WHAT TO PRODUCE: Copy out the data below word for word, changing nothing.

%%

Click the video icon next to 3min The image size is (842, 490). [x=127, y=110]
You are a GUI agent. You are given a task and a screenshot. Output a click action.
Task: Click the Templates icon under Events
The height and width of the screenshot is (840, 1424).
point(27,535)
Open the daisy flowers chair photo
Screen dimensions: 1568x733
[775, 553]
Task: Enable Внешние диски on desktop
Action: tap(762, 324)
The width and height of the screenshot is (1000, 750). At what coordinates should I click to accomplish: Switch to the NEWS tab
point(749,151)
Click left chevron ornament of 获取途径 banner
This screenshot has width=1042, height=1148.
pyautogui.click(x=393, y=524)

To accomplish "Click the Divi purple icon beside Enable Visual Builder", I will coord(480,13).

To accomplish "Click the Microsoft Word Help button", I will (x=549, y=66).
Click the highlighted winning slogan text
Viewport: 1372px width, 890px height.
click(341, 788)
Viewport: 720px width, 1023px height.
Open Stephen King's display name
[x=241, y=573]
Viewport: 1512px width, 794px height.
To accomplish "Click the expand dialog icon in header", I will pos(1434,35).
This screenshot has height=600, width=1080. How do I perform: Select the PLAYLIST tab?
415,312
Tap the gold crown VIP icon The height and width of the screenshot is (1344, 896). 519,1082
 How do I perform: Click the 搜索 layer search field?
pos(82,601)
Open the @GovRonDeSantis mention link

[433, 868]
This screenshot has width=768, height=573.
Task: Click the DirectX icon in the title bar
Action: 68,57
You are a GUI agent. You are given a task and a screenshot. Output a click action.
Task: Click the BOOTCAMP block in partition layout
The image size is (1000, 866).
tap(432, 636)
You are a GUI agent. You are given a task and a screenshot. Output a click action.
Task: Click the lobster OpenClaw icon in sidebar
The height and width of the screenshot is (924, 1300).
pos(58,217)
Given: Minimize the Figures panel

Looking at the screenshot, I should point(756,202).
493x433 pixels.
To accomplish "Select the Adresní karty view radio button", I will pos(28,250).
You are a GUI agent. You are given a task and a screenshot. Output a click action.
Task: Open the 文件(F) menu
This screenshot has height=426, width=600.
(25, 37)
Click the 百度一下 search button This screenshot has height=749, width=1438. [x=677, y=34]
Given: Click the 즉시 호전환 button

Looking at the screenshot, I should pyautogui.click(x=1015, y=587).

%%

WRITTEN ANSWER:
Click the video icon next to 3min The image size is (842, 490). [x=127, y=110]
You are a GUI agent. You are given a task and a screenshot. Output a click action.
Task: Click the Templates icon under Events
The height and width of the screenshot is (840, 1424).
point(27,535)
Open the daisy flowers chair photo
Screen dimensions: 1568x733
[775, 553]
Task: Enable Внешние диски on desktop
Action: tap(762, 324)
The width and height of the screenshot is (1000, 750). At what coordinates should I click to accomplish: Switch to the NEWS tab
point(749,151)
Click left chevron ornament of 获取途径 banner
This screenshot has width=1042, height=1148.
pyautogui.click(x=393, y=524)

To accomplish "Click the Divi purple icon beside Enable Visual Builder", I will coord(480,13).

To accomplish "Click the Microsoft Word Help button", I will (x=549, y=66).
Click the highlighted winning slogan text
Viewport: 1372px width, 890px height.
click(341, 788)
Viewport: 720px width, 1023px height.
Open Stephen King's display name
[x=241, y=573]
Viewport: 1512px width, 794px height.
To accomplish "Click the expand dialog icon in header", I will pos(1434,35).
This screenshot has height=600, width=1080. How do I perform: Select the PLAYLIST tab?
415,312
Tap the gold crown VIP icon The height and width of the screenshot is (1344, 896). 519,1082
 How do I perform: Click the 搜索 layer search field?
pos(82,601)
Open the @GovRonDeSantis mention link

[433, 868]
This screenshot has width=768, height=573.
Task: Click the DirectX icon in the title bar
Action: 68,57
You are a GUI agent. You are given a task and a screenshot. Output a click action.
Task: Click the BOOTCAMP block in partition layout
The image size is (1000, 866).
tap(432, 636)
You are a GUI agent. You are given a task and a screenshot. Output a click action.
Task: Click the lobster OpenClaw icon in sidebar
The height and width of the screenshot is (924, 1300).
pos(58,217)
Given: Minimize the Figures panel

Looking at the screenshot, I should point(756,202).
493x433 pixels.
To accomplish "Select the Adresní karty view radio button", I will pos(28,250).
You are a GUI agent. You are given a task and a screenshot. Output a click action.
Task: Open the 文件(F) menu
This screenshot has height=426, width=600.
(25, 37)
Click the 百度一下 search button This screenshot has height=749, width=1438. [x=677, y=34]
Given: Click the 즉시 호전환 button

Looking at the screenshot, I should pyautogui.click(x=1015, y=587).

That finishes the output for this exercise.